### THE PROBLEM
A verbatim copy of all entries is the expected output.

### MATERIALS PROVIDED
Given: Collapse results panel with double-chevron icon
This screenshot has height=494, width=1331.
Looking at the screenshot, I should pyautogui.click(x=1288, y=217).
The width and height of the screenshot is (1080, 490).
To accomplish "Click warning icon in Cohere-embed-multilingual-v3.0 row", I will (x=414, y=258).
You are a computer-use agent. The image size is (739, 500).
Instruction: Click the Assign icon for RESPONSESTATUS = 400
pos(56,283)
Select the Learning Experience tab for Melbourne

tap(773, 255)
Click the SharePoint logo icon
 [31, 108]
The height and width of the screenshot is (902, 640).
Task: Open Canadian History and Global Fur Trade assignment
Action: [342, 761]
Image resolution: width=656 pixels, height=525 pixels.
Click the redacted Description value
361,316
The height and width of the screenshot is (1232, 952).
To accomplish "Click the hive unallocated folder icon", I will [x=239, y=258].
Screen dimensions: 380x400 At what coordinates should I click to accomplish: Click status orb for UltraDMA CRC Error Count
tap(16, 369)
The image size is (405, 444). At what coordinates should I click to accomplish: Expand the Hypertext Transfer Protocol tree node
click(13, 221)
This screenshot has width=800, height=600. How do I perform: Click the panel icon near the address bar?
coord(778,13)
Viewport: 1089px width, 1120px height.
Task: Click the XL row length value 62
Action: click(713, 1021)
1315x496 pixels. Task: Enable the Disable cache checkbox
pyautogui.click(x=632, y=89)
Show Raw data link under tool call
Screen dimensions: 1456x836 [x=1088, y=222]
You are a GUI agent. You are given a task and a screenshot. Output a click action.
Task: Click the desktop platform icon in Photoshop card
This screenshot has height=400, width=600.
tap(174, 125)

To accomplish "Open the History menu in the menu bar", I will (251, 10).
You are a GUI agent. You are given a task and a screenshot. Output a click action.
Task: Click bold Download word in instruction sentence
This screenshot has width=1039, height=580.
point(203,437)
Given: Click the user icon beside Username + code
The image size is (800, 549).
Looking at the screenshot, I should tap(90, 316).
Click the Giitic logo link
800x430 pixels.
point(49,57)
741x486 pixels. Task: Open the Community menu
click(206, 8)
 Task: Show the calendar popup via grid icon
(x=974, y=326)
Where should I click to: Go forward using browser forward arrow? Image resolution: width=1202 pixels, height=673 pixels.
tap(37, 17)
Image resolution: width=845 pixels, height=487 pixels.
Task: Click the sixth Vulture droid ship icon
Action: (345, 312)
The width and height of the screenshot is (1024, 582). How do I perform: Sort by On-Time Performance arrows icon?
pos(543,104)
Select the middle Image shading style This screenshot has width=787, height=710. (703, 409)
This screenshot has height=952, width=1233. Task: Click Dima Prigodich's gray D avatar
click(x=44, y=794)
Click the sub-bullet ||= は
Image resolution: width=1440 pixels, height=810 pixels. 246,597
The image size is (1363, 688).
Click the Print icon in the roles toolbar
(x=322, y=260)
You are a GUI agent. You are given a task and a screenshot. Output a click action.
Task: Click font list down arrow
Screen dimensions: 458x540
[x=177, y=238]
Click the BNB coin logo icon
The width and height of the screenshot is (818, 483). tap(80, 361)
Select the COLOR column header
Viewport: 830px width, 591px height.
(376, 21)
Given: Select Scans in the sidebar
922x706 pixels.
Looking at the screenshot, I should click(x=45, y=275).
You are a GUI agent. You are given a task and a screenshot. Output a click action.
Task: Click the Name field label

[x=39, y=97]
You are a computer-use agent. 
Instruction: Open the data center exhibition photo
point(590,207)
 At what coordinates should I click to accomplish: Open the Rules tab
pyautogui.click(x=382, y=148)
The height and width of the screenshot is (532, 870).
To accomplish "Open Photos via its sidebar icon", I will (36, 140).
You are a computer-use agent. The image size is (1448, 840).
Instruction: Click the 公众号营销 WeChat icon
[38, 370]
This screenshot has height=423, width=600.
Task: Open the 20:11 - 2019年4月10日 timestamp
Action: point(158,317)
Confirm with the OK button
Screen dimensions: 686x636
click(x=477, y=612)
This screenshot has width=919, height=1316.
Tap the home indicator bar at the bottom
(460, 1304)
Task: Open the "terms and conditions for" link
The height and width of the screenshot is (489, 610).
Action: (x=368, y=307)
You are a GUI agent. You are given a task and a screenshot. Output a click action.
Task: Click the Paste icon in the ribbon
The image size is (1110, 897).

### EXERCISE SOLUTION
Given: Collapse results panel with double-chevron icon
This screenshot has height=494, width=1331.
Looking at the screenshot, I should pyautogui.click(x=1288, y=217).
The width and height of the screenshot is (1080, 490).
To accomplish "Click warning icon in Cohere-embed-multilingual-v3.0 row", I will (x=414, y=258).
You are a computer-use agent. The image size is (739, 500).
Instruction: Click the Assign icon for RESPONSESTATUS = 400
pos(56,283)
Select the Learning Experience tab for Melbourne

tap(773, 255)
Click the SharePoint logo icon
 [31, 108]
The height and width of the screenshot is (902, 640).
Task: Open Canadian History and Global Fur Trade assignment
Action: [342, 761]
Image resolution: width=656 pixels, height=525 pixels.
Click the redacted Description value
361,316
The height and width of the screenshot is (1232, 952).
To accomplish "Click the hive unallocated folder icon", I will [x=239, y=258].
Screen dimensions: 380x400 At what coordinates should I click to accomplish: Click status orb for UltraDMA CRC Error Count
tap(16, 369)
The image size is (405, 444). At what coordinates should I click to accomplish: Expand the Hypertext Transfer Protocol tree node
click(13, 221)
This screenshot has width=800, height=600. How do I perform: Click the panel icon near the address bar?
coord(778,13)
Viewport: 1089px width, 1120px height.
Task: Click the XL row length value 62
Action: click(713, 1021)
1315x496 pixels. Task: Enable the Disable cache checkbox
pyautogui.click(x=632, y=89)
Show Raw data link under tool call
Screen dimensions: 1456x836 [x=1088, y=222]
You are a GUI agent. You are given a task and a screenshot. Output a click action.
Task: Click the desktop platform icon in Photoshop card
This screenshot has height=400, width=600.
tap(174, 125)

To accomplish "Open the History menu in the menu bar", I will (251, 10).
You are a GUI agent. You are given a task and a screenshot. Output a click action.
Task: Click bold Download word in instruction sentence
This screenshot has width=1039, height=580.
point(203,437)
Given: Click the user icon beside Username + code
The image size is (800, 549).
Looking at the screenshot, I should tap(90, 316).
Click the Giitic logo link
800x430 pixels.
point(49,57)
741x486 pixels. Task: Open the Community menu
click(206, 8)
 Task: Show the calendar popup via grid icon
(x=974, y=326)
Where should I click to: Go forward using browser forward arrow? Image resolution: width=1202 pixels, height=673 pixels.
tap(37, 17)
Image resolution: width=845 pixels, height=487 pixels.
Task: Click the sixth Vulture droid ship icon
Action: (345, 312)
The width and height of the screenshot is (1024, 582). How do I perform: Sort by On-Time Performance arrows icon?
pos(543,104)
Select the middle Image shading style This screenshot has width=787, height=710. (703, 409)
This screenshot has height=952, width=1233. Task: Click Dima Prigodich's gray D avatar
click(x=44, y=794)
Click the sub-bullet ||= は
Image resolution: width=1440 pixels, height=810 pixels. 246,597
The image size is (1363, 688).
Click the Print icon in the roles toolbar
(x=322, y=260)
You are a GUI agent. You are given a task and a screenshot. Output a click action.
Task: Click font list down arrow
Screen dimensions: 458x540
[x=177, y=238]
Click the BNB coin logo icon
The width and height of the screenshot is (818, 483). tap(80, 361)
Select the COLOR column header
Viewport: 830px width, 591px height.
(376, 21)
Given: Select Scans in the sidebar
922x706 pixels.
Looking at the screenshot, I should click(x=45, y=275).
You are a GUI agent. You are given a task and a screenshot. Output a click action.
Task: Click the Name field label

[x=39, y=97]
You are a computer-use agent. 
Instruction: Open the data center exhibition photo
point(590,207)
 At what coordinates should I click to accomplish: Open the Rules tab
pyautogui.click(x=382, y=148)
The height and width of the screenshot is (532, 870).
To accomplish "Open Photos via its sidebar icon", I will (36, 140).
You are a computer-use agent. The image size is (1448, 840).
Instruction: Click the 公众号营销 WeChat icon
[38, 370]
This screenshot has height=423, width=600.
Task: Open the 20:11 - 2019年4月10日 timestamp
Action: point(158,317)
Confirm with the OK button
Screen dimensions: 686x636
click(x=477, y=612)
This screenshot has width=919, height=1316.
Tap the home indicator bar at the bottom
(460, 1304)
Task: Open the "terms and conditions for" link
The height and width of the screenshot is (489, 610).
Action: (x=368, y=307)
You are a GUI agent. You are given a task and a screenshot. Output a click action.
Task: Click the Paste icon in the ribbon
The image size is (1110, 897).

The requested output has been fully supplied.